I wasn't pointing out anything, and your relation works fine. Your answer is correct. Can you write this out in set-theoretical notation?

[QUOTE]4) As my definition allows a single person to be a sibling of themselves the reflexive is proven,[/QUOTE]

Correct.

[QUOTE]Also as in this example the son and daughter would share a parent and hence be siblings which implies that they are siblings so yes daughter is a sibling of son implies son is a sibling of daughter,[/QUOTE]

Right answer, incomplete justification. What have you missed?

[QUOTE]if you allow for overlap you can easily do the last property with just one child but son is a sibling of daughter and daughter is a sibling of son can imply again that son is a sibling of daughter[/QUOTE]

Incorrect, though on the right lines. What is the correct implication?

[QUOTE]finally by virtue of having the other 3 properties this is clearly an equivalence relation.[/QUOTE]

Correct. One thing to bear in mind, though, is that you have shown this only for this particular family (I.e., this particular Set). "is a sibling of" applied to a different set might have different properties, even with the same "at least one parent in common" definition.

Mr. P-1 2011-01-21 14:19

[QUOTE=R.D. Silverman;247903]I don't think you want to ask this question here. The answer will involve
some fairly deep combinatorics, (i.e. Polya's Counting Theorem).
[i.e. consider duplicates induced by symmetries, rotations, and reflections][/QUOTE]

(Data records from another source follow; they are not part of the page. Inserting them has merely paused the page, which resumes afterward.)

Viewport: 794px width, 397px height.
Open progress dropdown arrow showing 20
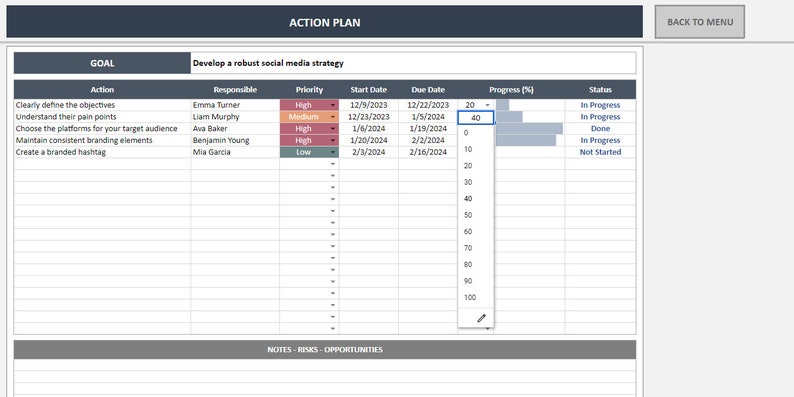(x=487, y=105)
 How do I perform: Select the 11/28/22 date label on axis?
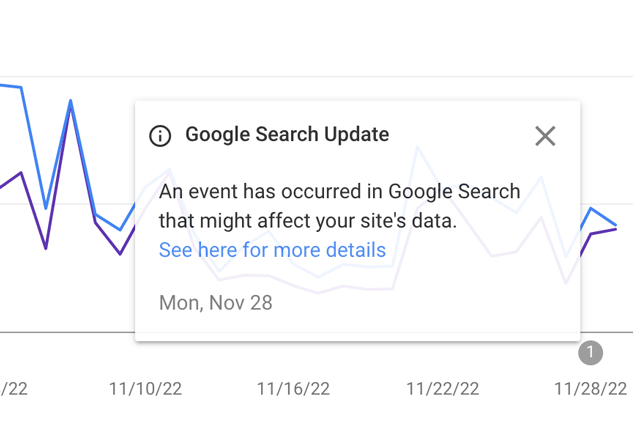[590, 389]
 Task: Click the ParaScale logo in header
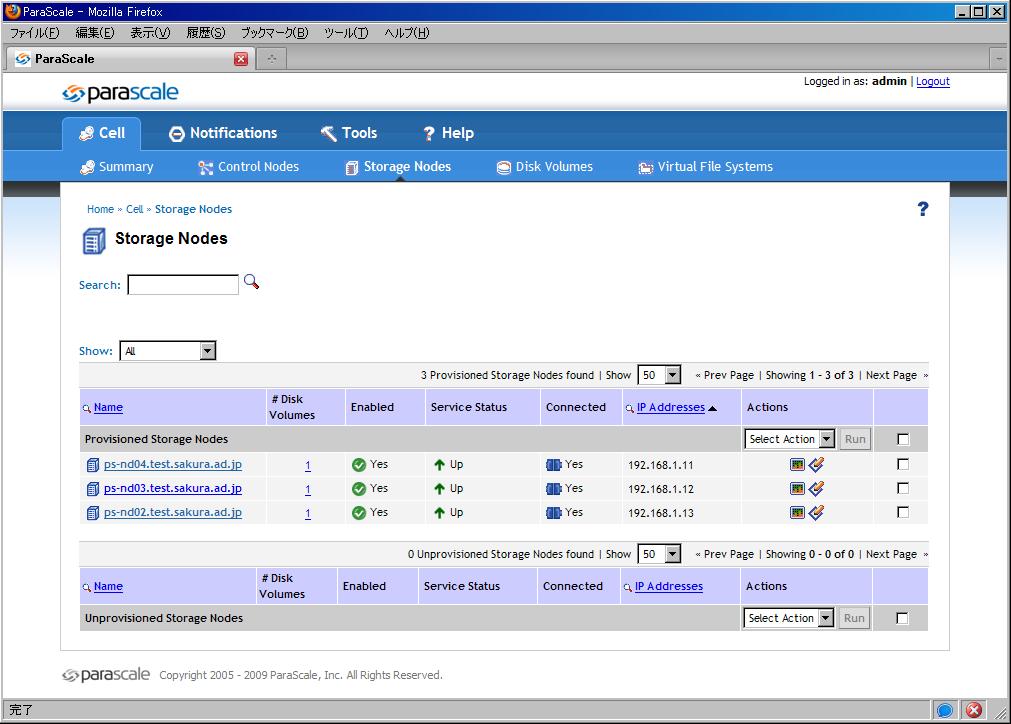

I'm not asking the question you think I am. In particular I did not intend symmetries to be regarded as duplicates.

In fact, my question is just a disguised version of the question asked by CRGreathouse earlier in the thread: if S = {1, 2, 3, 4, 5,}, how many different binary relations are there on S?

Mr. P-1 2011-01-21 14:23

[QUOTE=science_man_88;247898]4) because you have defined x!~x this relation can't be reflexive in my mind.[/QUOTE]

Correct.

[QUOTE]from that it can't have all 3 properties needed to be an equivalence relation [TEX]\therefore[/TEX] it can't be an equivalence relation.[/QUOTE]

Correct, but what about the other two properties. Do they hold?

science_man_88 2011-01-21 14:30

[QUOTE=Mr. P-1;247909]Correct.



OK.



I wasn't pointing out anything, and your relation works fine. Your answer is correct. Can you write this out in set-theoretical notation?

[COLOR="red"]Not to my knowledge.[/COLOR]



Correct.



Right answer, incomplete justification. What have you missed?

[COLOR="red"]The words symmetric ?[/COLOR]


Incorrect, though on the right lines. What is the correct implication?

[COLOR="Red"]if you want one that doesn't repeat I see no other as the relations in the list I gave number just 2.[/COLOR]


Correct. One thing to bear in mind, though, is that you have shown this only for this particular family (I.e., this particular Set). "is a sibling of" applied to a different set might have different properties, even with the same "at least one parent in common" definition.[/QUOTE]

I know you want more complete understanding, But I don't see how I can get the relation not to repeat, the only thing I can figure for the missing in the symmetric proof is the word symmetry. I'm unsure what you mean by set- theoretical notation.